** Start **

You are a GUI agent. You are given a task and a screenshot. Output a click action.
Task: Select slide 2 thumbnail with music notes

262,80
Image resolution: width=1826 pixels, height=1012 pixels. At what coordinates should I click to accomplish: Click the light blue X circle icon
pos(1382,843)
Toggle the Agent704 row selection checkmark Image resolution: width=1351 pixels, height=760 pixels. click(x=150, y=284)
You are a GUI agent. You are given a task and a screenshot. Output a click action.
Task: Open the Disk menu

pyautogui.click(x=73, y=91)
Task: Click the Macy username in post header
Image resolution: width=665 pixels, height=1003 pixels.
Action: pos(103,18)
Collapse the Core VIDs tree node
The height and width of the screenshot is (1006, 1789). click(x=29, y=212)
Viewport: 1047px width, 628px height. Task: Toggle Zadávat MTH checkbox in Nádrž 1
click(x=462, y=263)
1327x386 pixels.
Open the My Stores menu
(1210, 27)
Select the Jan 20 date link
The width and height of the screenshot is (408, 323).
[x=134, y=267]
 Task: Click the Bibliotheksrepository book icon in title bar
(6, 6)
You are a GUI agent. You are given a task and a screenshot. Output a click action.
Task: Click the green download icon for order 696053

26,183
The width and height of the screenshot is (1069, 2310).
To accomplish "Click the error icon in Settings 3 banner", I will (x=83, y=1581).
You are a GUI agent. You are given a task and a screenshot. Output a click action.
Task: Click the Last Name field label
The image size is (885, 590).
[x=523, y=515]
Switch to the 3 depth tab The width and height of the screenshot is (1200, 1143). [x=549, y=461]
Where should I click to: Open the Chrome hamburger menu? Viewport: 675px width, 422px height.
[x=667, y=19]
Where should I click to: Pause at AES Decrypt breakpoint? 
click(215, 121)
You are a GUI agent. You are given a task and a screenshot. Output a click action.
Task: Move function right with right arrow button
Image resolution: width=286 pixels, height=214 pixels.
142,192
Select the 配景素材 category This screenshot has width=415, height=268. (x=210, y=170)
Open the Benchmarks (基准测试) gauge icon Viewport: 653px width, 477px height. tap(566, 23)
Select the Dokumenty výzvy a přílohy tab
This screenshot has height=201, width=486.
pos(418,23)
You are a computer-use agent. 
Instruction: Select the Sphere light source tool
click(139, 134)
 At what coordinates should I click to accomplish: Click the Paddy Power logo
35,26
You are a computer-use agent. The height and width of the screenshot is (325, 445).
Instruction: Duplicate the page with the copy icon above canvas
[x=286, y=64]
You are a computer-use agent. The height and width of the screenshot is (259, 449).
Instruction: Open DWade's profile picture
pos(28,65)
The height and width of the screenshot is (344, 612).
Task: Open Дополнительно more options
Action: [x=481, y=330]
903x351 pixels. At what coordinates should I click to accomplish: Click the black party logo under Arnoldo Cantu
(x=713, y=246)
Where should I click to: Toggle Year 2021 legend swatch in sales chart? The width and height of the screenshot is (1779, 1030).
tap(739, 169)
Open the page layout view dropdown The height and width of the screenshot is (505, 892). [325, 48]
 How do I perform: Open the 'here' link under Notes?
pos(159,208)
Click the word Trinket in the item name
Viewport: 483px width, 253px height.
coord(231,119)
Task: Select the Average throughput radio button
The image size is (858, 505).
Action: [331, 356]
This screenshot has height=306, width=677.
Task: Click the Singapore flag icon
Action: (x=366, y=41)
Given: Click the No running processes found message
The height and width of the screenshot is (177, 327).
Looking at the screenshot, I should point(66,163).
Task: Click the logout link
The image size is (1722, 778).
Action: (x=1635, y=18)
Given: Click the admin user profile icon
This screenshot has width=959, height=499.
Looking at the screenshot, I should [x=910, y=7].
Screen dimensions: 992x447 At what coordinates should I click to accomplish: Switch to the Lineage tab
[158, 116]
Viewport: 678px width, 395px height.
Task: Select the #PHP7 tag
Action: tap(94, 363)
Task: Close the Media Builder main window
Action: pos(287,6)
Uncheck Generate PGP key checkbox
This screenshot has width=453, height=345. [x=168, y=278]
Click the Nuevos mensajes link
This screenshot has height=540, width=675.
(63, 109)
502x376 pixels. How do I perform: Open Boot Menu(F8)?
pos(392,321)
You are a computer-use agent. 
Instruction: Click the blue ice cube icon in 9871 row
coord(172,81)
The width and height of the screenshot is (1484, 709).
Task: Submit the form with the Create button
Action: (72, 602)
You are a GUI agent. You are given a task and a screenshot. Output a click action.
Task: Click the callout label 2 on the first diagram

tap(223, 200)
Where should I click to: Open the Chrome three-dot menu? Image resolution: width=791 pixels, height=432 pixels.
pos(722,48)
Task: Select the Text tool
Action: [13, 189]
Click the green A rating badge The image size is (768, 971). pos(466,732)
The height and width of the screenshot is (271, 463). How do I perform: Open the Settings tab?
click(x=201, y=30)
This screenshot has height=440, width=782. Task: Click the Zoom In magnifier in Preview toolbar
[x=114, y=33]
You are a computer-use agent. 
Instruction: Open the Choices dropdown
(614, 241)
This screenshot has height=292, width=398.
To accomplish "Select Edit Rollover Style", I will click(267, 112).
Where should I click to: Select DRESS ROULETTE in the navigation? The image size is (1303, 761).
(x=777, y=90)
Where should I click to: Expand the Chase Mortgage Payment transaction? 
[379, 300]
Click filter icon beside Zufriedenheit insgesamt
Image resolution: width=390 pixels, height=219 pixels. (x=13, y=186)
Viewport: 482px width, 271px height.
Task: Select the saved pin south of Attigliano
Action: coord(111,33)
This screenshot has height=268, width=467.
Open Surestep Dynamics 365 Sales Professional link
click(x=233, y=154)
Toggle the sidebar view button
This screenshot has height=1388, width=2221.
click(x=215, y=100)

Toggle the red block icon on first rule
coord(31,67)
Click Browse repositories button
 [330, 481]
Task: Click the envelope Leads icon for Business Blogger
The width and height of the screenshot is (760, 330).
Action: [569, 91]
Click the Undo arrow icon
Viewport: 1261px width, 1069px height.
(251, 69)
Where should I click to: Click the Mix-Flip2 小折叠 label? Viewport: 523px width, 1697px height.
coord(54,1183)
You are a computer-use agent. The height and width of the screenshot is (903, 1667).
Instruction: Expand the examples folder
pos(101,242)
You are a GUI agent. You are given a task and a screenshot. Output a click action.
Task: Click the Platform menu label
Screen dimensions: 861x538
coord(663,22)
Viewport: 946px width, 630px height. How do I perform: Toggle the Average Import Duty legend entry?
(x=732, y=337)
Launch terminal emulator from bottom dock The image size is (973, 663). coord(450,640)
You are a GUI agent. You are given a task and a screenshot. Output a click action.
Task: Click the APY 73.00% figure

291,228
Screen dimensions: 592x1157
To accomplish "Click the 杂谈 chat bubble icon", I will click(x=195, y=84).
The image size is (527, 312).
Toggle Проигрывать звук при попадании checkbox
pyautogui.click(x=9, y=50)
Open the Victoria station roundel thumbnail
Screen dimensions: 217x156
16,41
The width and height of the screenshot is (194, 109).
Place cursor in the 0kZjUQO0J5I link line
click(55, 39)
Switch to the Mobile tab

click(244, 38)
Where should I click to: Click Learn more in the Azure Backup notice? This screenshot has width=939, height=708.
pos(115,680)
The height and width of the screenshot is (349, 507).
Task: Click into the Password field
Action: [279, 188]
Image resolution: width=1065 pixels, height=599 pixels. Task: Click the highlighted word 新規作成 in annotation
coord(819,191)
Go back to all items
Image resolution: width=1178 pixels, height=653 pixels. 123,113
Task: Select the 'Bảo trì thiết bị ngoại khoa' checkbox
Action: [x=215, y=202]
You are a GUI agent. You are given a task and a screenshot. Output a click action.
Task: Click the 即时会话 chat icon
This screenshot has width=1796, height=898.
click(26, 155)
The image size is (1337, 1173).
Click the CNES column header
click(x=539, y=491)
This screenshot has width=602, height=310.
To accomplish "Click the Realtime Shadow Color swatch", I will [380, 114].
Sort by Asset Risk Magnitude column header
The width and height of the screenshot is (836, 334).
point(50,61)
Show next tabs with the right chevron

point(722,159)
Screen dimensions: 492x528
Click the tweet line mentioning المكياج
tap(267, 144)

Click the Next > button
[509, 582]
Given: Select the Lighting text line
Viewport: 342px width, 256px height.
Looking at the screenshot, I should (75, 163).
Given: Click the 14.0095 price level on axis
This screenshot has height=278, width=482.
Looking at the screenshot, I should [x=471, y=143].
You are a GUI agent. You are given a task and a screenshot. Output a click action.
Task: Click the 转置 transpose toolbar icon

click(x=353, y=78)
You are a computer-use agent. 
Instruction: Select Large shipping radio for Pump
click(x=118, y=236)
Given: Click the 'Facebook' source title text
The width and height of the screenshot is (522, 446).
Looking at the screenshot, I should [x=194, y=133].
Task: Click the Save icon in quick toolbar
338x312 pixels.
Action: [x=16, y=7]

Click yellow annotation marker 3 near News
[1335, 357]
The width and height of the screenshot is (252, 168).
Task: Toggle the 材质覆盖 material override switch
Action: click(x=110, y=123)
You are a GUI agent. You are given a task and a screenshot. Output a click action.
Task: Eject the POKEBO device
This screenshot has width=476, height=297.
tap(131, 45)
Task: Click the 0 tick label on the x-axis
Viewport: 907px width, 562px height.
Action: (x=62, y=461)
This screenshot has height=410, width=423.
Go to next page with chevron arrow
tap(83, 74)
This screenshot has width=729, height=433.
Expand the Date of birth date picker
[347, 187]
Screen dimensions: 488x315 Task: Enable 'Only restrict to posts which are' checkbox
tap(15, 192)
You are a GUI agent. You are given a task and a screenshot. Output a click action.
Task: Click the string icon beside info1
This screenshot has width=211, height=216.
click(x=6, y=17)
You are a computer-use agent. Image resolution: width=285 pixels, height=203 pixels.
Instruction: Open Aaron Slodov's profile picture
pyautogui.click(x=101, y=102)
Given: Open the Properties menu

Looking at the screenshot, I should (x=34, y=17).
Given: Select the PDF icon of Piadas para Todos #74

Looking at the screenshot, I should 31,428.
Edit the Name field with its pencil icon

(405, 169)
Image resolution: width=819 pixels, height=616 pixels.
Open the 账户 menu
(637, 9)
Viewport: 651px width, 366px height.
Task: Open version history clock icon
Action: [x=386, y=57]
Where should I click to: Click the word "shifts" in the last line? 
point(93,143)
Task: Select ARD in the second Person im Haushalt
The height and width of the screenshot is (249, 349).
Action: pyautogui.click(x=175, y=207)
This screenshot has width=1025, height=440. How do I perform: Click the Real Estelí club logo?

** End **

PROBLEM STATEMENT: Reproduce the rows above verbatim, from the line that contains "Toggle the Agent704" through the line that contains "Action: pos(103,18)", both of those lines included.

RESPONSE FOR THIS EXERCISE:
Toggle the Agent704 row selection checkmark Image resolution: width=1351 pixels, height=760 pixels. click(x=150, y=284)
You are a GUI agent. You are given a task and a screenshot. Output a click action.
Task: Open the Disk menu

pyautogui.click(x=73, y=91)
Task: Click the Macy username in post header
Image resolution: width=665 pixels, height=1003 pixels.
Action: pos(103,18)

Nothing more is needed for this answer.